O papa Leão XIV fez um alerta nesta quarta-feira, 4, sobre os perigos de uma “nova corrida armamentista”, a poucas horas da expiração do último acordo entre Estados Unidos e Rússia que limita o número de armas nucleares das duas potências.
“Faço um apelo urgente para que não abandonem este instrumento sem tentar garantir que tenha um acompanhamento concreto e eficaz”, disse o primeiro pontífice americano, que considera “mais urgente do que nunca substituir a lógica do medo e da desconfiança por uma ética compartilhada”.
“Façam todo o possível para evitar uma nova corrida armamentista, que ameaçaria ainda mais a paz entre as nações”, acrescentou no final de sua audiência semanal no Vaticano.
O último tratado de limitação de armamento nuclear vigente entre Estados Unidos e Rússia, conhecido como Novo START, expira na quinta-feira, 5, eliminando, na prática, as restrições às duas principais potências atômicas.
O acordo foi assinado em 2010 e obrigava as partes a limitar seu armamento, além de incluir um mecanismo de verificação.
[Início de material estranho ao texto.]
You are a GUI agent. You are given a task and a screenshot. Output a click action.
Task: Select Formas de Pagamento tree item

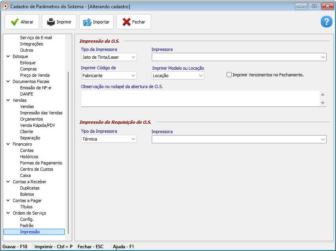click(x=41, y=163)
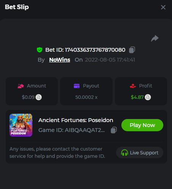Copy the Bet ID to clipboard

pos(132,50)
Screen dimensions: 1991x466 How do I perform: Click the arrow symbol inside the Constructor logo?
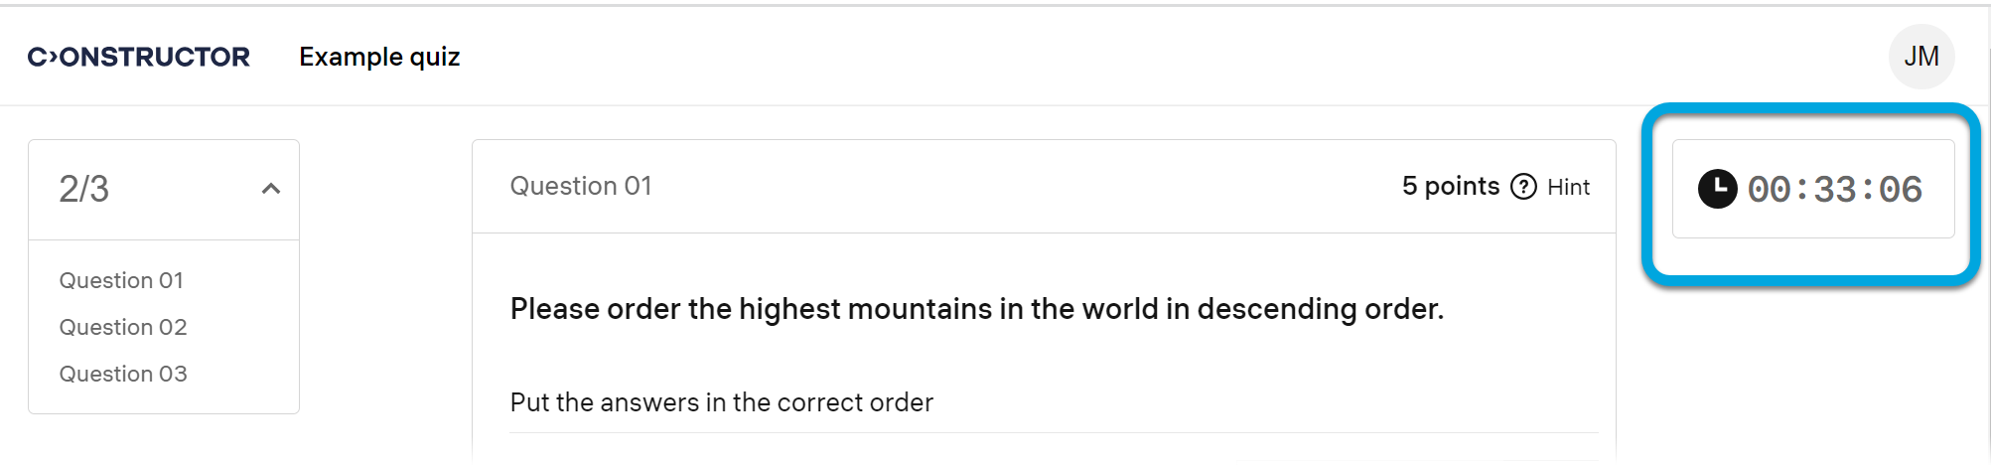[x=52, y=57]
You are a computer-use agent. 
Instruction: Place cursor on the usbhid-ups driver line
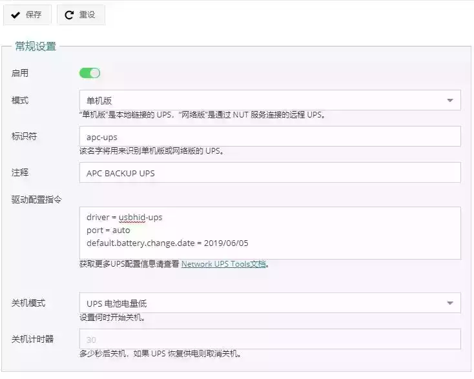(x=125, y=217)
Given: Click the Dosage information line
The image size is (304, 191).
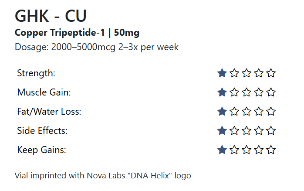Looking at the screenshot, I should 97,47.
A Rússia suspendeu sua participação no tratado há dois anos, mas sem uma retirada formal e garantindo que continuaria a respeitar os limites estabelecidos.
Nesta semana, o Kremlin afirmou que o mundo “estará mais perigoso do que nunca” com a expiração do tratado. O governo de Vladimir Putin afirmou ter proposto uma prorrogação de um ano, mas o porta-voz da presidência, Dmitri Peskov, disse na terça-feira 3 que Moscou “ainda não recebeu resposta dos americanos à iniciativa”.
Se o tratado não for prorrogado, as duas principais potências nucleares do mundo “ficariam sem um documento fundamental que limite e controle os arsenais”, acrescentou Peskov.
O presidente dos Estados Unidos, Donald Trump, havia afirmado em setembro que uma prorrogação do acordo Novo START “soava como uma boa ideia”, mas desde então nenhuma medida foi adotada neste sentido.
Novo START
O Novo START foi assinado em 2010 pelo então presidente russo Dmitry Medvedev e por seu homólogo americano Barack Obama. O tratado inclui um mecanismo de supervisão e estabelece para cada parte um teto de 800 lançadores e bombardeiros pesados e 1.550 ogivas estratégicas ofensivas instaladas — uma redução de quase 30% na comparação com o limite anterior, estabelecido em 2002.
A Rússia, no entanto, suspendeu as inspeções de verificação durante a pandemia de Covid-19 e as negociações para ampliar o acordo foram rompidas nos últimos anos devido às tensões relacionadas à guerra na Ucrânia.
Moscou também acusou Washington de dificultar as missões de vigilância em território americano.
Em 2023, a Rússia congelou sua participação no Novo START, mas continuou respeitando voluntariamente os limites estabelecidos no tratado. Ao longo do conflito na Ucrânia, porém, o governo russo intensificou a retórica nuclear e, em 2025, testará seus mais novos porta-aviões com capacidade atômica. Em resposta, Trump despachará dois submarinos movidos a propulsão nuclear para a Rússia, elevando tensões.